ЗАДАНИЕ
Выведите без изменений часть отрывка о заповеди сыновства: от места со словами «На причины небратства» до слов «Сын Бога отцов.».

ОТРЫВОК ТЕКСТА
Пюви-де-Шаванну выпало на долю расписать Пантеон. Если этот импрессионист остался верен Третьей республике, то нужно полагать, что из его росписи вышло нечто очень жалкое.

36.

На причины небратства не обращается внимания, потому что не признано важности заповеди сыновства — этой первой заповеди христианства, выраженной праздником Рождества Христова. Заповедь "Будьте как дети", т.е. как сыны, как дочери, относится не к нравственной лишь области, но и к знанию и к искусству, и вся религия уже в ней, в этой заповеди. Праздник Рождества Христова не имел бы нравственного значения, если бы не был выражением этой заповеди — быть сыном. В сыновстве заключается долг к отцам, т.е. вся религия как культ отцов. Сын человеческий есть сын всех отцов, как одного отца, и Сын Божий есть Сын Бога отцов.

37.

ЗАПИСАННЫЕ СВЕДЕНИЯ
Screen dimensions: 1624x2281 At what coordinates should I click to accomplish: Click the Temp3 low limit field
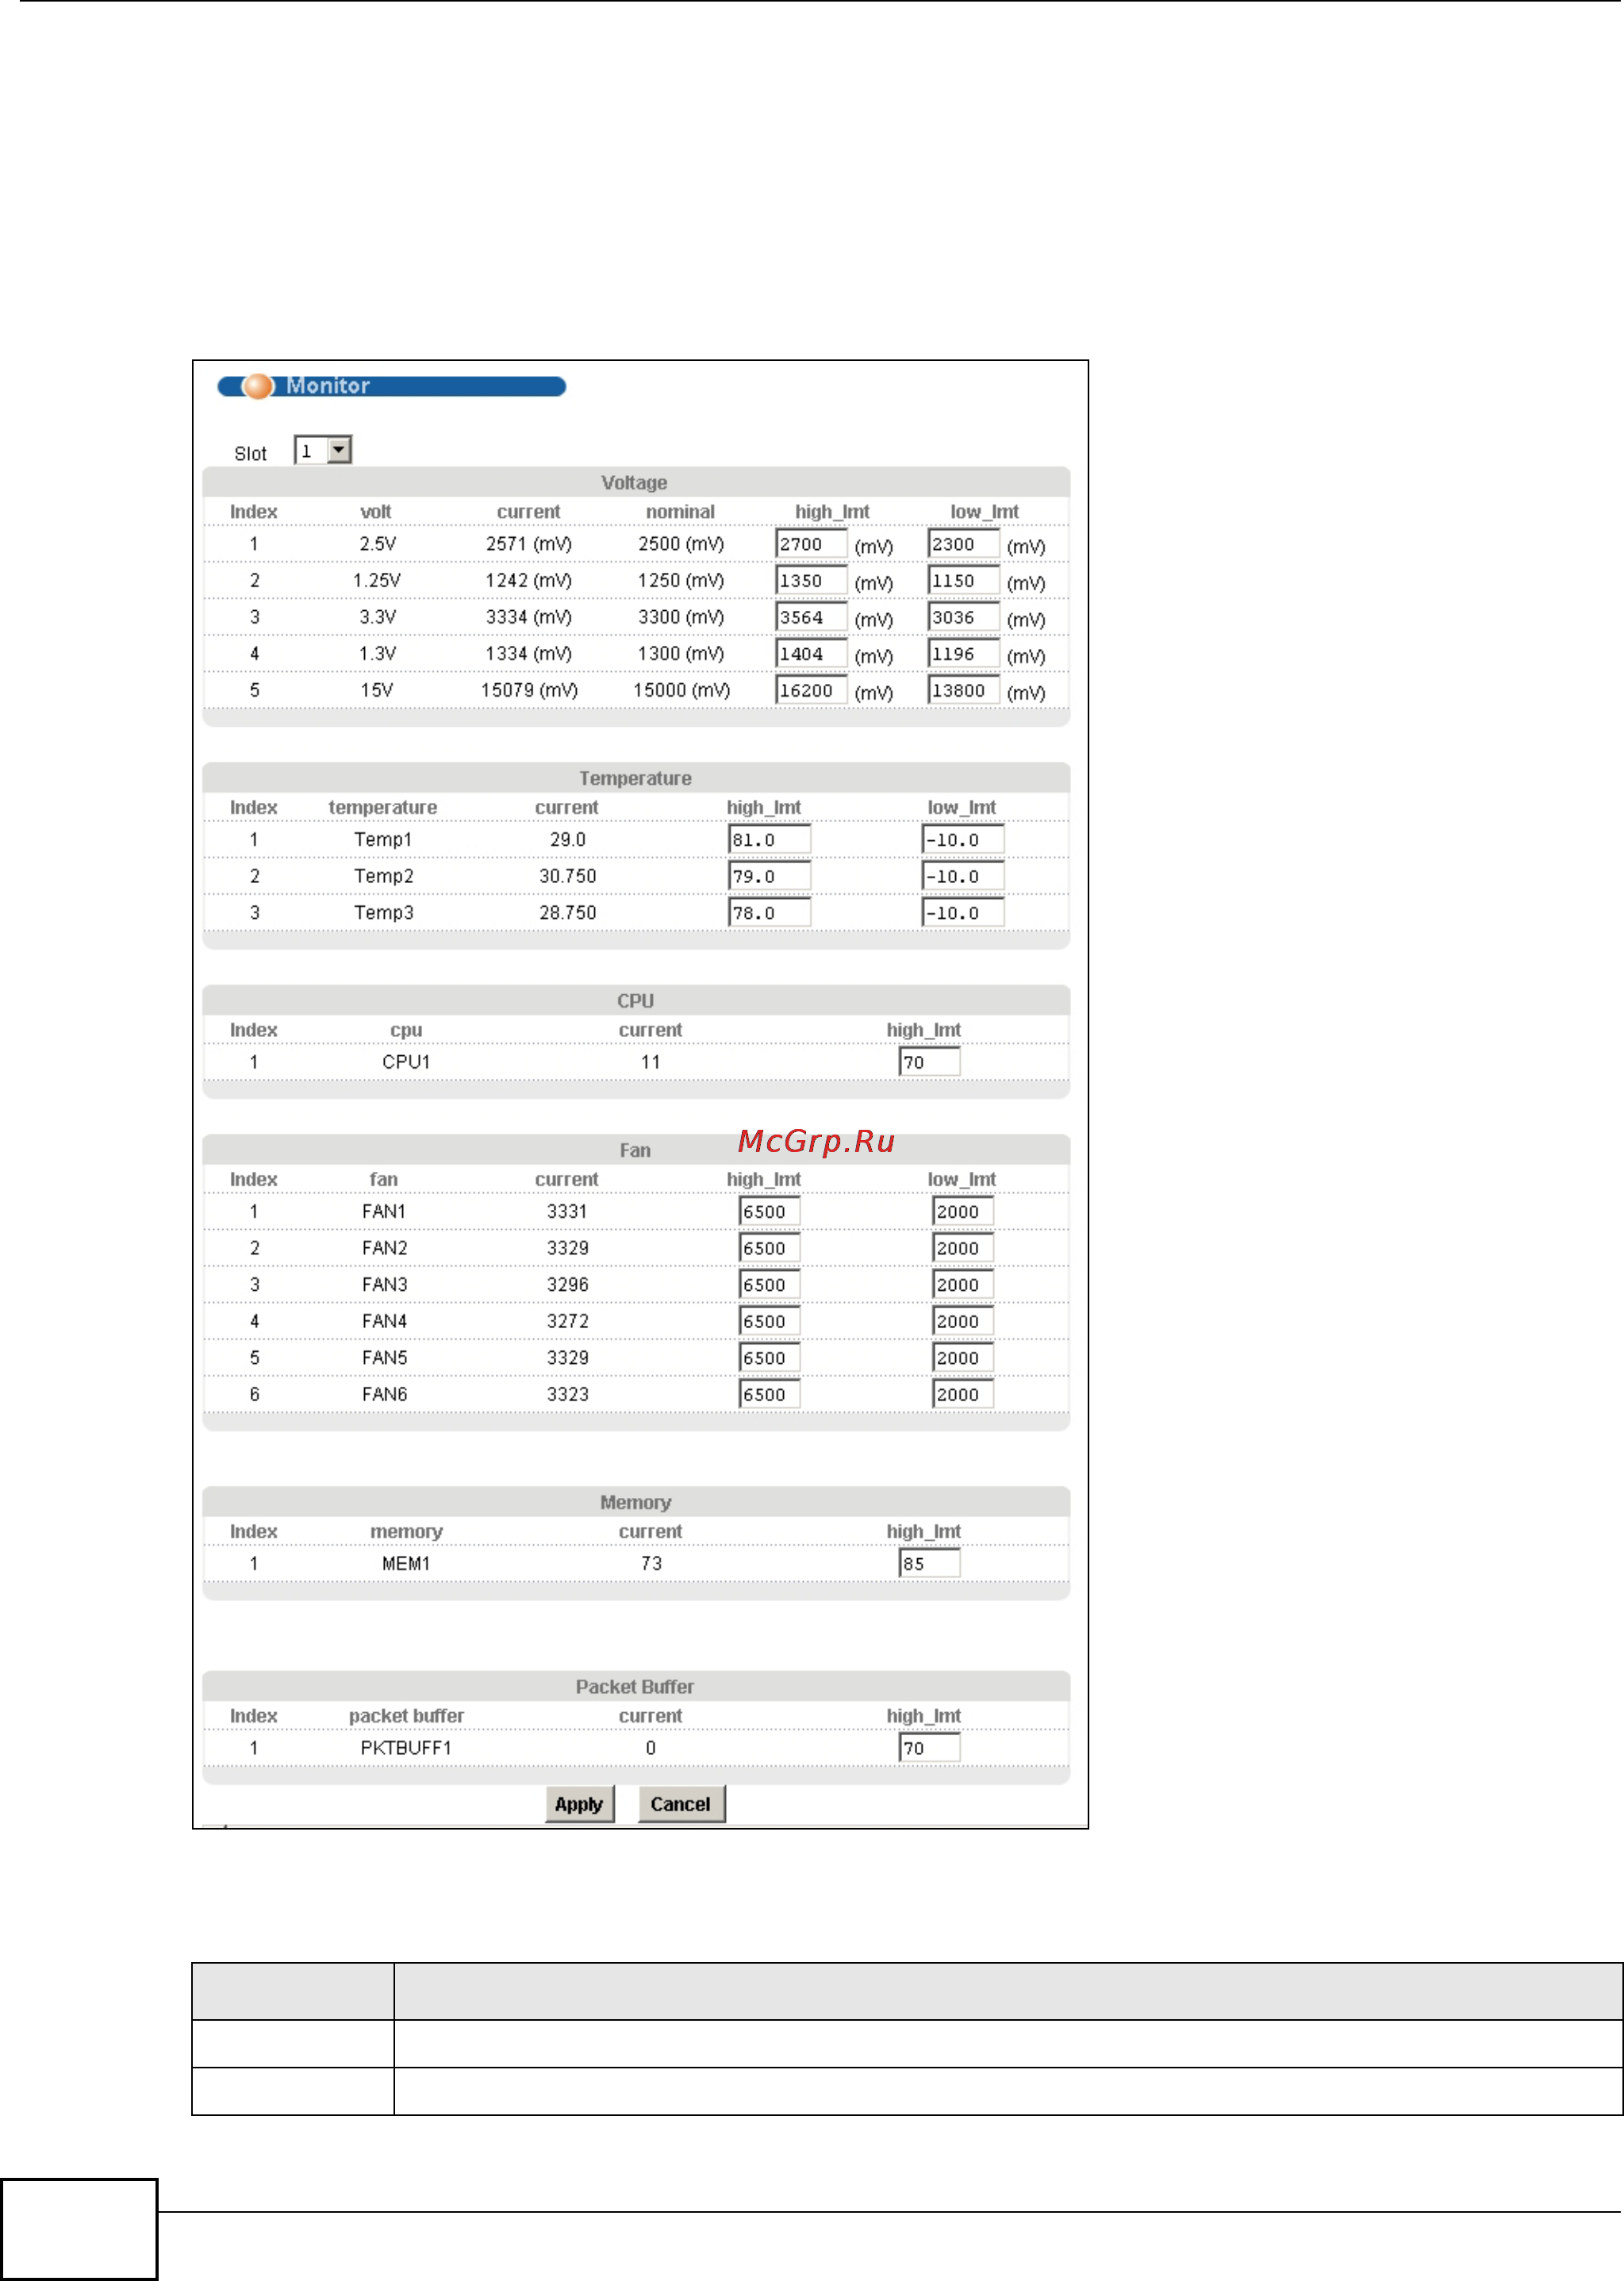click(962, 913)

РЕШЕНИЕ
На причины небратства не обращается внимания, потому что не признано важности заповеди сыновства — этой первой заповеди христианства, выраженной праздником Рождества Христова. Заповедь "Будьте как дети", т.е. как сыны, как дочери, относится не к нравственной лишь области, но и к знанию и к искусству, и вся религия уже в ней, в этой заповеди. Праздник Рождества Христова не имел бы нравственного значения, если бы не был выражением этой заповеди — быть сыном. В сыновстве заключается долг к отцам, т.е. вся религия как культ отцов. Сын человеческий есть сын всех отцов, как одного отца, и Сын Божий есть Сын Бога отцов.